[Stored entries]
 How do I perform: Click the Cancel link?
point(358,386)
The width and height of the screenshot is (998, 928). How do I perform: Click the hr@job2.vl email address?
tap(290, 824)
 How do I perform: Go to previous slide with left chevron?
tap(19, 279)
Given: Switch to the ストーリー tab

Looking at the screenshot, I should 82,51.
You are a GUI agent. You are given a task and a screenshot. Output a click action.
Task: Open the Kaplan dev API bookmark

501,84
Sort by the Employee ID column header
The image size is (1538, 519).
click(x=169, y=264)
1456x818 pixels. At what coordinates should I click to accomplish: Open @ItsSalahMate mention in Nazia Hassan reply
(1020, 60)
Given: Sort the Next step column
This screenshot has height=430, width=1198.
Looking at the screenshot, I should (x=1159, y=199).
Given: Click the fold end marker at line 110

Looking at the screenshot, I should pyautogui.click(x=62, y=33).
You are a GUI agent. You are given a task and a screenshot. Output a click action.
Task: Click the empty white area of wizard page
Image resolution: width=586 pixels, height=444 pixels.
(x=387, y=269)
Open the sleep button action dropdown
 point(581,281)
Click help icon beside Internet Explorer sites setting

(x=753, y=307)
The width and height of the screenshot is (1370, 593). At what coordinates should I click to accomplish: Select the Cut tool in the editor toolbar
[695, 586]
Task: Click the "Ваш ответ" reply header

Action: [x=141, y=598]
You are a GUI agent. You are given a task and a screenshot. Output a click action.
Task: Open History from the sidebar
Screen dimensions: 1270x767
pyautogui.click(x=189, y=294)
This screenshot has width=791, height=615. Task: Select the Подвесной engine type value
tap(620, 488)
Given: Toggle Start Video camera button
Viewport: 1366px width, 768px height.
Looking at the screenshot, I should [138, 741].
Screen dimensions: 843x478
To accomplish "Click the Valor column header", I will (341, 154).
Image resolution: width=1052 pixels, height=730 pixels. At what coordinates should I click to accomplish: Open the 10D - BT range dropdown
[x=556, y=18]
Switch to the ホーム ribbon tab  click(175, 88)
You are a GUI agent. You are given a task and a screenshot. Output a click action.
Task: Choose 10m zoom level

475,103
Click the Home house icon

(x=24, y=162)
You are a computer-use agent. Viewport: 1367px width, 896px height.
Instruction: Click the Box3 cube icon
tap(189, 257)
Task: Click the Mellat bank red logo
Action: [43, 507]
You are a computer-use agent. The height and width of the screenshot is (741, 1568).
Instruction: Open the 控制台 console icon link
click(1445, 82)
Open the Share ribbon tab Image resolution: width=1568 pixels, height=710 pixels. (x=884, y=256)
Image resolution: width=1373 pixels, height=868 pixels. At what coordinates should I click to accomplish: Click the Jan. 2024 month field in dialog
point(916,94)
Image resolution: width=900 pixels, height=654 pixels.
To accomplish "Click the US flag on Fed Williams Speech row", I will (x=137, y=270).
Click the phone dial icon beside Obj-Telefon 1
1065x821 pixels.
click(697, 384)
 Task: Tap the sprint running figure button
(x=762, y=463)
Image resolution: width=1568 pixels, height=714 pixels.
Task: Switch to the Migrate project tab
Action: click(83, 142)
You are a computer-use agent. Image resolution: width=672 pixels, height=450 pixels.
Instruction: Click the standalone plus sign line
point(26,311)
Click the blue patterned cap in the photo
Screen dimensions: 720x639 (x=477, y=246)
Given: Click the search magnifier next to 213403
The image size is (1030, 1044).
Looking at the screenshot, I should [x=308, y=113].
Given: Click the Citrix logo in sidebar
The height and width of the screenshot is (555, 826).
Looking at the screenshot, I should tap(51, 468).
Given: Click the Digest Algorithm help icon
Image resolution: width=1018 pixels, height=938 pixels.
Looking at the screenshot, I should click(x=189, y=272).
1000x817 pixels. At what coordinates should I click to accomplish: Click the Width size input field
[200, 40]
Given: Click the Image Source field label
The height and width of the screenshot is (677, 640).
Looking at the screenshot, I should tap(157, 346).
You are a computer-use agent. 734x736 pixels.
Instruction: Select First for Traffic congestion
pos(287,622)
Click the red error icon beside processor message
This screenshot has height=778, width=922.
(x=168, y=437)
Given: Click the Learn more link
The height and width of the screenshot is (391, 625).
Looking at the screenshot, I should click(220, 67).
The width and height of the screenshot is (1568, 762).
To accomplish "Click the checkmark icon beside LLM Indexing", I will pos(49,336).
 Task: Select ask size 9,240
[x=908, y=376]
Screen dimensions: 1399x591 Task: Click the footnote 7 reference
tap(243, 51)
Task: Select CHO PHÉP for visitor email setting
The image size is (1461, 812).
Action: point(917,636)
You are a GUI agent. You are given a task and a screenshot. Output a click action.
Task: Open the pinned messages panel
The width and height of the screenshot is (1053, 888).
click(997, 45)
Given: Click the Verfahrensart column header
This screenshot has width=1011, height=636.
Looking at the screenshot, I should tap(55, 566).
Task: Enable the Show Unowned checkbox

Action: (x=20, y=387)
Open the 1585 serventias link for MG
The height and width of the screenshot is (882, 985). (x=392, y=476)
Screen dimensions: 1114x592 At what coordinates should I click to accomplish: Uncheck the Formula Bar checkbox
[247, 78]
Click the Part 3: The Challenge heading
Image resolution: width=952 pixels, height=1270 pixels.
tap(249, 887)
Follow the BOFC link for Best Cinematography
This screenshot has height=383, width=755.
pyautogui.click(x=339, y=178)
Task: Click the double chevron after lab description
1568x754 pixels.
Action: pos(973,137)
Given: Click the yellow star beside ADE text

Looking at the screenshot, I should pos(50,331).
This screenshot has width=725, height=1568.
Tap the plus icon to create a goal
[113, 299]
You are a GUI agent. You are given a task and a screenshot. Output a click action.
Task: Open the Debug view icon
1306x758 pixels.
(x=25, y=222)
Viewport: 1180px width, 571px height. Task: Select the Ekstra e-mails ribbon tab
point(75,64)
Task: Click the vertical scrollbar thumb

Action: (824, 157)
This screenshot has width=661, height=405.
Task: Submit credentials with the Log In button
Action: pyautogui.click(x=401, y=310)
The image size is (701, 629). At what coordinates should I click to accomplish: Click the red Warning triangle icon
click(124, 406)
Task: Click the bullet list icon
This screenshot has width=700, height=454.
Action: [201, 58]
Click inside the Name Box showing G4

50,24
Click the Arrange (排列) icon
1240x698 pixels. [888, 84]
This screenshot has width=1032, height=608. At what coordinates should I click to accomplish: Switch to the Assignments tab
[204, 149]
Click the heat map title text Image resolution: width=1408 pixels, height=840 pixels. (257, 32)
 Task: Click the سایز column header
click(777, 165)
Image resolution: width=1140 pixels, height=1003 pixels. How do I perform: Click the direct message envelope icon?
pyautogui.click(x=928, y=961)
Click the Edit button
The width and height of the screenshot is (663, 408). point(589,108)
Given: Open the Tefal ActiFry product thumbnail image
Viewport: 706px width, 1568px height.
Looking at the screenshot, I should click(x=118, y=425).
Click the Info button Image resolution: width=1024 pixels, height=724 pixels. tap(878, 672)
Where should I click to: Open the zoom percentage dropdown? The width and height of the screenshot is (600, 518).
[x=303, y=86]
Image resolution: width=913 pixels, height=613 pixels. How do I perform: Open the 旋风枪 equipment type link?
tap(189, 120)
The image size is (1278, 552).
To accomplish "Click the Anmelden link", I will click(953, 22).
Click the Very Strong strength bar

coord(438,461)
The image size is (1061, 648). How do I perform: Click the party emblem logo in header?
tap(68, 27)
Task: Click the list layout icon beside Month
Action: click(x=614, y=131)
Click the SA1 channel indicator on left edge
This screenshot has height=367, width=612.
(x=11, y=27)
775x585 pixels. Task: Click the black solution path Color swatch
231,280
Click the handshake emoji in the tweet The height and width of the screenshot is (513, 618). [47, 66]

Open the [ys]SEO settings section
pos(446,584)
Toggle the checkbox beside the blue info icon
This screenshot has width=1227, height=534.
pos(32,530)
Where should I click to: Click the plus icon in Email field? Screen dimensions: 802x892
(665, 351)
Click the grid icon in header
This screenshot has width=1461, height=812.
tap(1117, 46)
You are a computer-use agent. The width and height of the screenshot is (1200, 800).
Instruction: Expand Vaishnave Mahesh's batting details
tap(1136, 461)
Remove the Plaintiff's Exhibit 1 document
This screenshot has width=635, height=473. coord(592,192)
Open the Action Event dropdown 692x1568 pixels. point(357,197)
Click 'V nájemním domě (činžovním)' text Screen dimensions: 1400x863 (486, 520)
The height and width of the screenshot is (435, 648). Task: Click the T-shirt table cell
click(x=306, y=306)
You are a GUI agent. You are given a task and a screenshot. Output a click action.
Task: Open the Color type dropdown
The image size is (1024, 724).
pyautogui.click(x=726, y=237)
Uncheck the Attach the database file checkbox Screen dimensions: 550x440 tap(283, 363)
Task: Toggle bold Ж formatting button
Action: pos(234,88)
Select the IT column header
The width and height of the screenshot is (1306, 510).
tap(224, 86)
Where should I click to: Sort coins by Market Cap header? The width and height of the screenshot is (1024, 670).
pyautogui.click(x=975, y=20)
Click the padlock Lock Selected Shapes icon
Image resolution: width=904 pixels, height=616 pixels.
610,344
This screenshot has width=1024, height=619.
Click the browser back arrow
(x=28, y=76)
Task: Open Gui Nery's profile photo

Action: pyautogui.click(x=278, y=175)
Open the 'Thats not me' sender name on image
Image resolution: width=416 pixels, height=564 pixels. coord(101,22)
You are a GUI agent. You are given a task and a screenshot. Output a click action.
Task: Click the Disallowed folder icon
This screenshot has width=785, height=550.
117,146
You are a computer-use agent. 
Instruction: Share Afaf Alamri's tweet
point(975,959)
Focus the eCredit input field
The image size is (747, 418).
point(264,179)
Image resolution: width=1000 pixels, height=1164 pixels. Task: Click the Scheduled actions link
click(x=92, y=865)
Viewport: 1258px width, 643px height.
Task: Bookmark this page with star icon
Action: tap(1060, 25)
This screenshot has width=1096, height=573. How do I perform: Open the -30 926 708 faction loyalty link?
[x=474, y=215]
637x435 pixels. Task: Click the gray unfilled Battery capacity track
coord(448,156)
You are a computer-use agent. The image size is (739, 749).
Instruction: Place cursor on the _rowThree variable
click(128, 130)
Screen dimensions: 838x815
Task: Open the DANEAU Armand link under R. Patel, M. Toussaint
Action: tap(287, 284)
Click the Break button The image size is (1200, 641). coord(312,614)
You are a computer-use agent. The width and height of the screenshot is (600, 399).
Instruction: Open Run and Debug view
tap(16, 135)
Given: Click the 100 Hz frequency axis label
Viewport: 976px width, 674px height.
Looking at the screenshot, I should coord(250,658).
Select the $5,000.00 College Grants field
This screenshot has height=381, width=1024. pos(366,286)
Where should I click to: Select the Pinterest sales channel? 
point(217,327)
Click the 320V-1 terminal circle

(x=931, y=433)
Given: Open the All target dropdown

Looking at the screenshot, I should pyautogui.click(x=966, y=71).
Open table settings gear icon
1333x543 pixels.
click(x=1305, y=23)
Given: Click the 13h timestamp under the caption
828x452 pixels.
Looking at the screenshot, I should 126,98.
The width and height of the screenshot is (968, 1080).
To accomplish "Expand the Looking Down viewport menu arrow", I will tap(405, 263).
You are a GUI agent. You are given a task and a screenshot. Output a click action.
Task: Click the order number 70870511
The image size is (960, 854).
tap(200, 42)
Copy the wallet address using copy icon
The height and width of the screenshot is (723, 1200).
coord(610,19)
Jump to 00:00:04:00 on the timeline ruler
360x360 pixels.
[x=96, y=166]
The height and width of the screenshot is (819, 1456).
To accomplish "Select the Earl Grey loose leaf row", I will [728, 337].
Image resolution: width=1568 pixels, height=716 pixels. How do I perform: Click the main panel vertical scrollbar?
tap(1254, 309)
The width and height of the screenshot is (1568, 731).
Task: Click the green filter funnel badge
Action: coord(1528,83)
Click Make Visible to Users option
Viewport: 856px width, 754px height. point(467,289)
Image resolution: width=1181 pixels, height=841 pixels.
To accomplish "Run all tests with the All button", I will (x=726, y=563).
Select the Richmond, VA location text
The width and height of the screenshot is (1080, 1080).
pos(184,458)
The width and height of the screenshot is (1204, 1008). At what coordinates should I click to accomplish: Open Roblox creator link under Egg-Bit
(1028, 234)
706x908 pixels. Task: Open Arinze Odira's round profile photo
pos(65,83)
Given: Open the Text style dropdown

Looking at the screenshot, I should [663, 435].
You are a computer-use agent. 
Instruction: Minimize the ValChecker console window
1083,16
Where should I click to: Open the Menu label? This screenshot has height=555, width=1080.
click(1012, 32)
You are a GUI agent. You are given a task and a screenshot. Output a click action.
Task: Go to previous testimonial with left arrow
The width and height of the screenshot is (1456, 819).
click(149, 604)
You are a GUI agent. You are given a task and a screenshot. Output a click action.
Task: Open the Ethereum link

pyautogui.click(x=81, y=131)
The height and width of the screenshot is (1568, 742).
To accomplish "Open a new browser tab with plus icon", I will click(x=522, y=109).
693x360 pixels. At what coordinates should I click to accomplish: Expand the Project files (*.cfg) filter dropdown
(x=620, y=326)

• [ASSIGNMENT]
Among the entries above, the line containing "The height and width of the screenshot is (391, 625).", the line containing "Given: Click the Verfahrensart column header", and all lines between them are to be restated word for word; nothing else belongs in the reply.

• [YOUR RESPONSE]
The height and width of the screenshot is (391, 625).
Looking at the screenshot, I should click(220, 67).
The width and height of the screenshot is (1568, 762).
To accomplish "Click the checkmark icon beside LLM Indexing", I will pos(49,336).
 Task: Select ask size 9,240
[x=908, y=376]
Screen dimensions: 1399x591 Task: Click the footnote 7 reference
tap(243, 51)
Task: Select CHO PHÉP for visitor email setting
The image size is (1461, 812).
Action: point(917,636)
You are a GUI agent. You are given a task and a screenshot. Output a click action.
Task: Open the pinned messages panel
The width and height of the screenshot is (1053, 888).
click(997, 45)
Given: Click the Verfahrensart column header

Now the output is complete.